_Gestellte Aufgabe 1_:
Wie alt ist Andrea Giambruno laut dem Artikel über seine Äußerungen zum Fall in Palermo?

Wer nicht trinkt, wird auch nicht vergewaltigt: Das rät TV-Moderator Andrea Giambruno und Partner von Premier Meloni Frauen.

Andrea Giambruno und Giorgia Meloni nüchtern unterwegs Foto: ipa-agency/imago

„Ich liebe es nicht, im Scheinwerferlicht zu stehen“, behauptete der italienische TV-Journalist Andrea Giambruno noch vor einigen Jahren in einem Interview. Doch in den letzten Tagen findet sich der 41-Jährige hell ausgeleuchtet, womöglich allzu hell. Und das nicht bloß, weil er der Lebensgefährte der Ministerpräsidentin Giorgia Meloni ist, sondern vor allem, weil er mit mehr als diskutablen Thesen zu einem Vergewaltigungsfall in Palermo auffiel, der gegenwärtig das ganze Land beschäftigt.

Im Viertel Vucciria, einer der Partymeilen der sizilianischen Hauptstadt, hatten in der Nacht vom 6. auf den 7. Juli sieben junge Männer eine 19-Jährige zunächst gezielt betrunken gemacht, um sie dann, ihrer Sinne kaum noch mächtig, in ein verlassenes Eck zu schleppen und sie dort gemeinsam zu vergewaltigen, während einer von ihnen die ganze Zeit das Geschehen mit seinem Smartphone filmte. „Lass sie ordentlich trinken, an den Rest denken wir dann“, sollen die Täter laut den Ermittlern dem Barkeeper gesagt haben.

Schwer belastet werden die sieben durch den Chatverlauf zwischen ihnen. Sie alle sitzen mittlerweile in U-Haft, streiten aber die Tat ab mit dem Argument, ihr Opfer habe bloß einverständlichen Sex mit ihnen gehabt, und da konnten sie einfach nicht nein sagen. „Das Fleisch ist eben Fleisch“, schreibt einer von ihnen im Chat seinen Freunden. Zugleich finden sich Zeilen, die keinen Zweifel am Geschehen lassen: „Sie wollte nicht, sie sagte ‚nein, basta‘ “, oder auch „wir waren 100 Hunde gegenüber einer Katze, eine Sache, die ich nur in Pornovideos gesehen habe, das war eine Massenvergewaltigung“.

_Gestellte Aufgabe 2_:
Übertragen Sie die nachstehende Auflistung Zeile für Zeile unverändert und lassen Sie dabei die Bilder weg.

_Datensammlung_:
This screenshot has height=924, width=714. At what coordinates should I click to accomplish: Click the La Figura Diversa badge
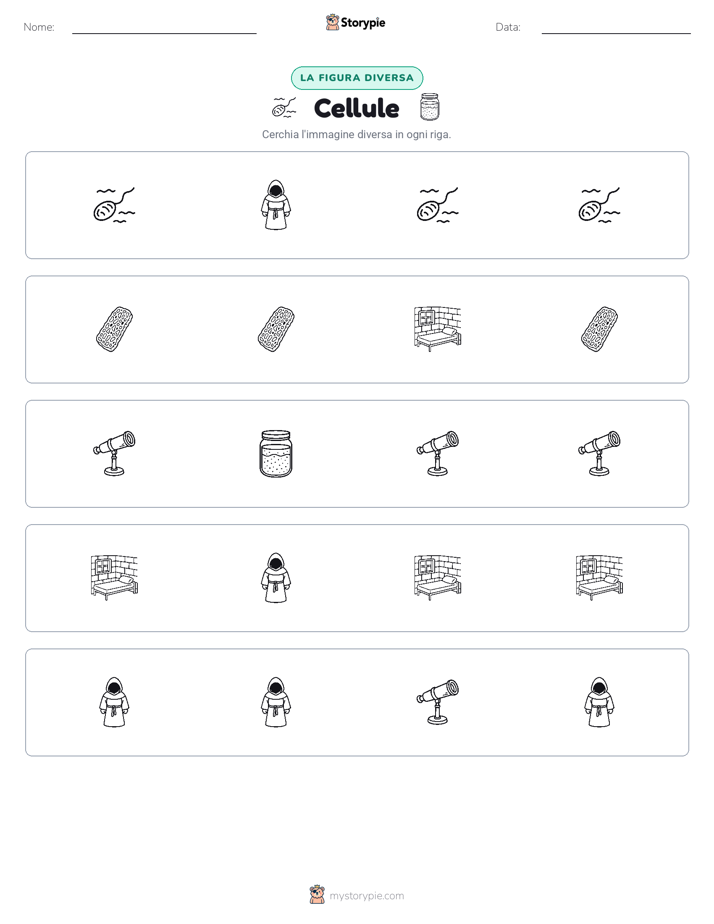[x=357, y=78]
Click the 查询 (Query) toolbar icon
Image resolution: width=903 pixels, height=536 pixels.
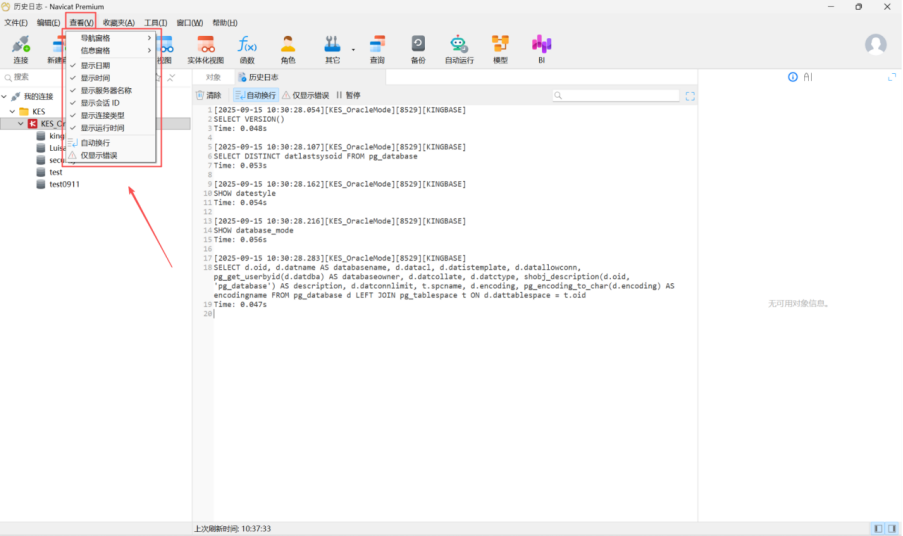point(377,48)
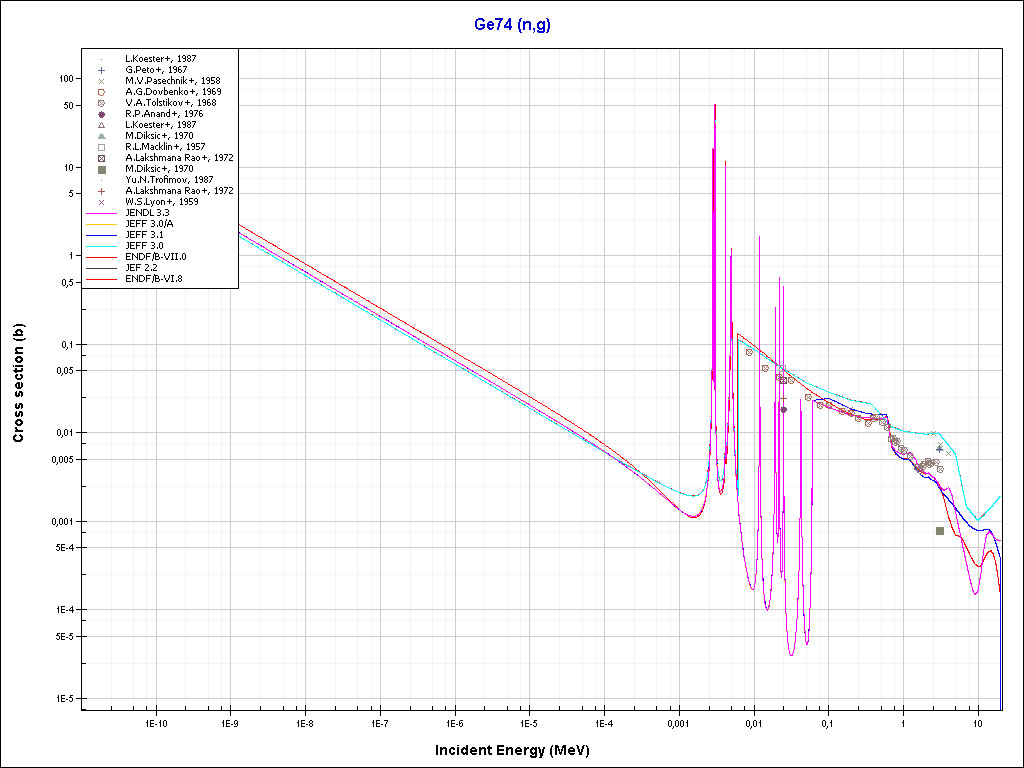Click the V.A.Tolstikov+, 1968 legend symbol
Image resolution: width=1024 pixels, height=768 pixels.
(102, 103)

_Vollständige Ausgabe 1_:
41 Jahre

_Vollständige Ausgabe 2_:
This screenshot has height=924, width=714. At what coordinates should I click to accomplish: Click the La Figura Diversa badge
[x=357, y=78]
Click the 查询 (Query) toolbar icon
Image resolution: width=903 pixels, height=536 pixels.
point(377,48)
Click the V.A.Tolstikov+, 1968 legend symbol
Image resolution: width=1024 pixels, height=768 pixels.
(102, 103)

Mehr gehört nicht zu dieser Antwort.